It was then that Ki saw his chance. As Lethal lay prone at ringside Ki climbed to the top rope. It looked like he was about to come down with a double stomp until Cabana rammed one of the Rottweilers into the ring post. Ki then lost his footing and crotched himself on the top rope.

Lethal took his chance, coming back into the ring and taking his man out with a top rope Dragon Suplex to finally get the pin on his hated rival.

3rd December, 2005
The final match of the disc sees the protégé trying to step out of the shadow of his mentor as Lethal takes on Samoa Joe at Steel Cage Warfare.

This was actually their second match against each other, with Joe having defeated Lethal for the Pure title in their previous encounter.

The storytelling here was perfect.
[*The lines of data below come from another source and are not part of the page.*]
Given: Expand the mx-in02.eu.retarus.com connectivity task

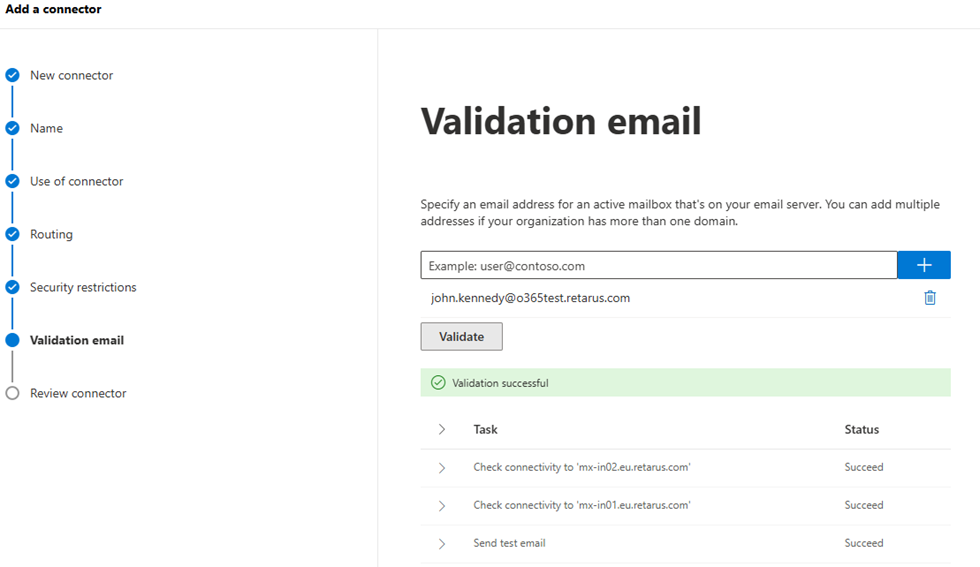Looking at the screenshot, I should 442,467.
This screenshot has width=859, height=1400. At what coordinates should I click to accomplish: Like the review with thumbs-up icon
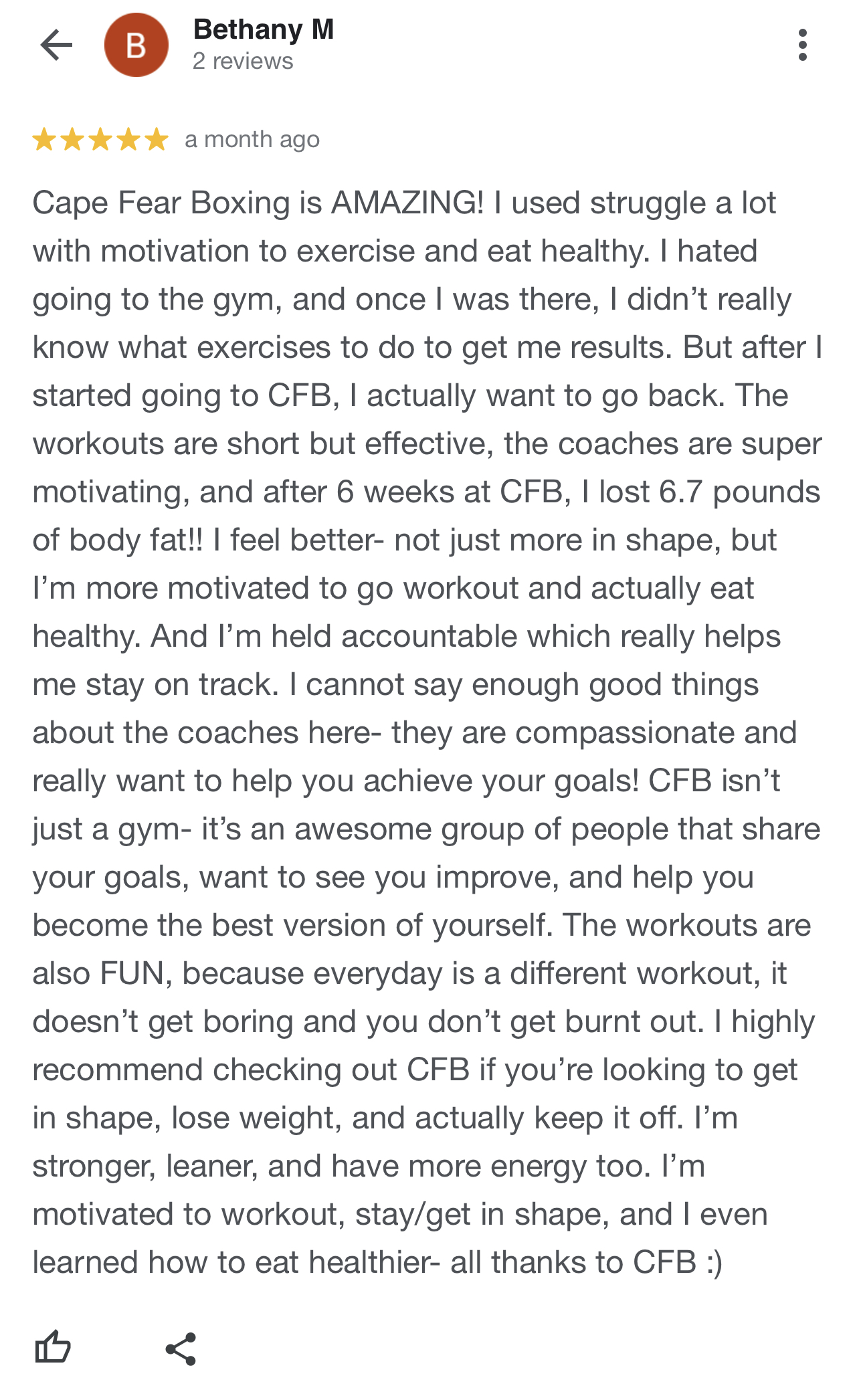click(x=52, y=1346)

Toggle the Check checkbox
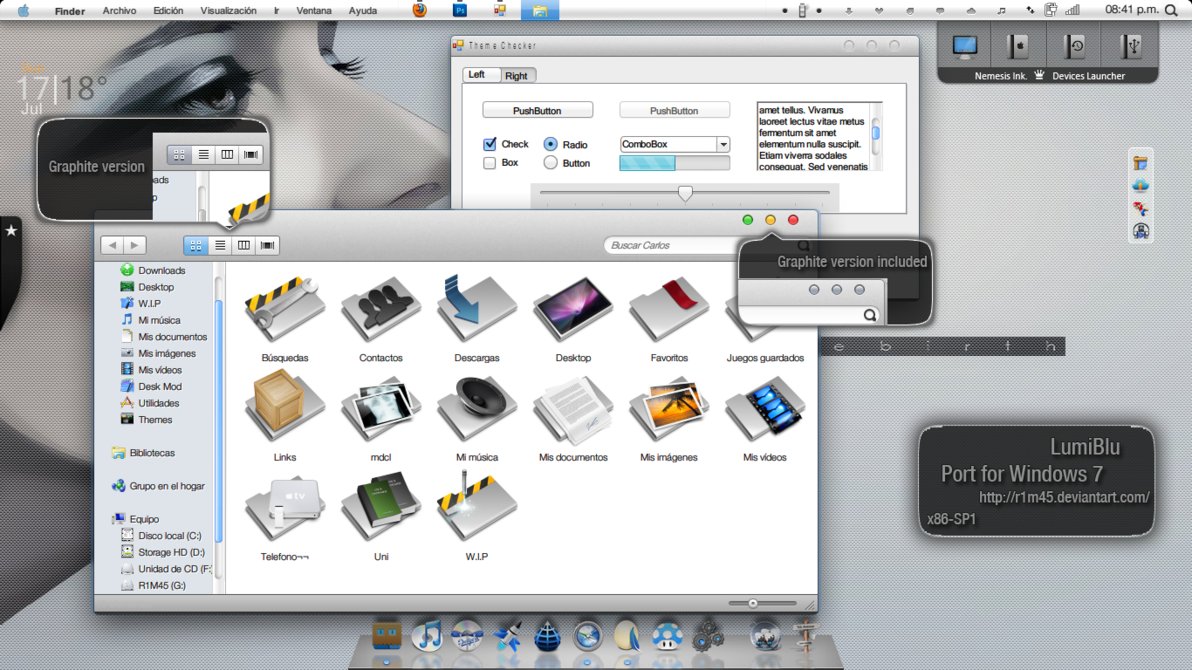click(490, 144)
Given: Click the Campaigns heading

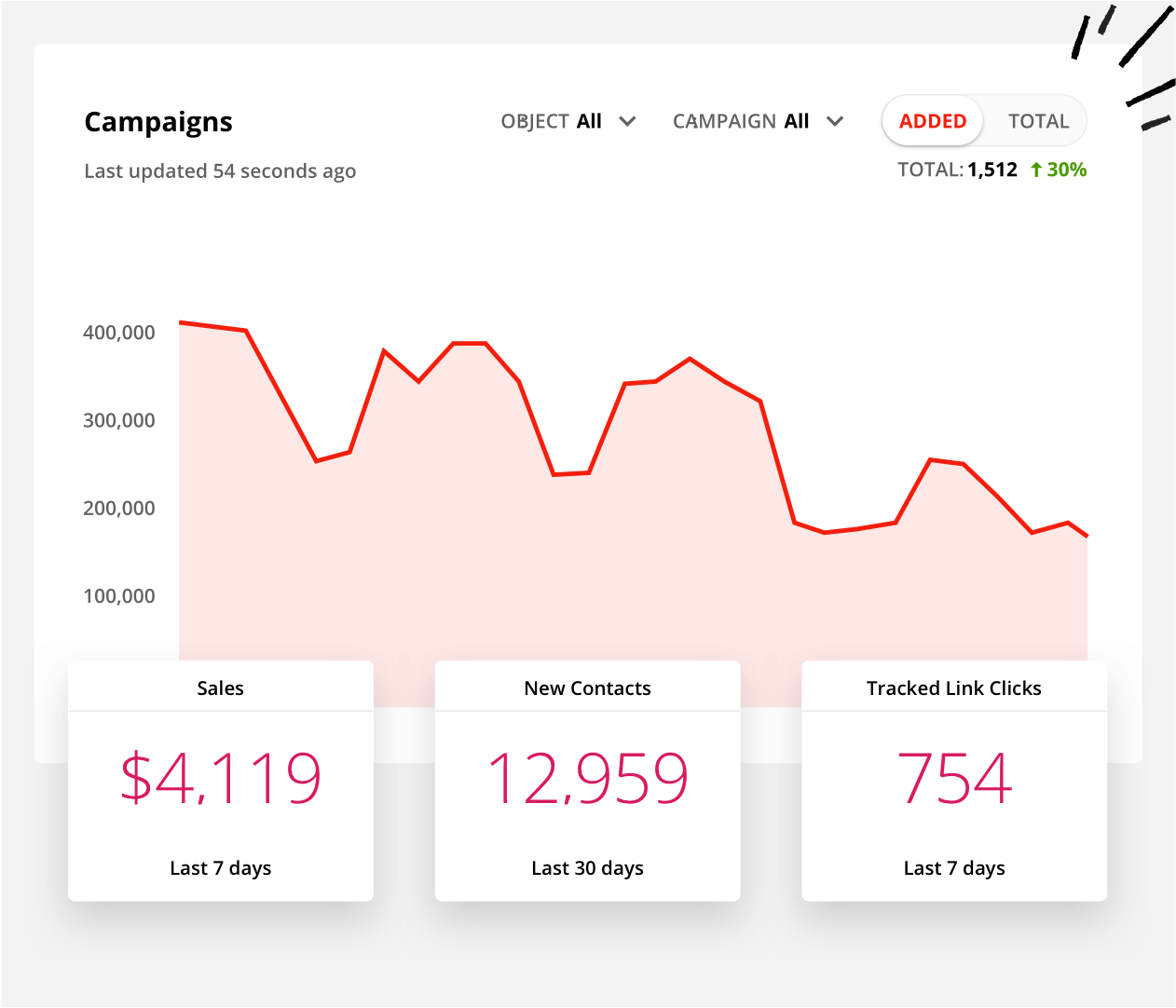Looking at the screenshot, I should point(158,121).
It started out as two friends, the student and the teacher, showing off a friendly rivalry as they exchanged move after move, but as the match went on Lethal’s frustration and aggression levels began to grow.

Those levels hit the top of the dial when Lethal avoided Joe’s face wash in the corner. He then swept Joe’s legs from under him and rammed his left knee into the ring post. For a brief moment it looked as if Lethal regretted what he had done, until he rammed his knee into the post again and followed up with a series of chair shots.

The slow heel turn had begun, and a new aggressive Lethal had come to the fore as he worked over his mentor’s injured wheel. Joe still had something left to offer but Lethal’s newly-found evil streak cut him off time and time again.

Joe eventually came back, but when he tried to take Lethal down with his Muscle Buster his leg gave out on him. Lethal then took him down with his Dragon Suplex before a three count sealed the deal.

Disc two moves forward a few years. Having had a great deal of success in TNA he was released from the company in 2011. He returned to ROH a few months later to take on some old and some new goes, beginning with…..

26th June, 2011
Lethal’s first match back sees him taking on rising star Mike Bennett at Best in the World 2011.

To say that Lethal received a warm welcome would be an understatement. In fact the faithful gave him a standing ovation before the match began as they voiced their disapproval of the company that released him.

Watching this match you can see a marked difference between the two stages of Lethal’s ROH career. While he put in some good performances during his first stint this one was even better. Everything he did just looked more polished than it did before.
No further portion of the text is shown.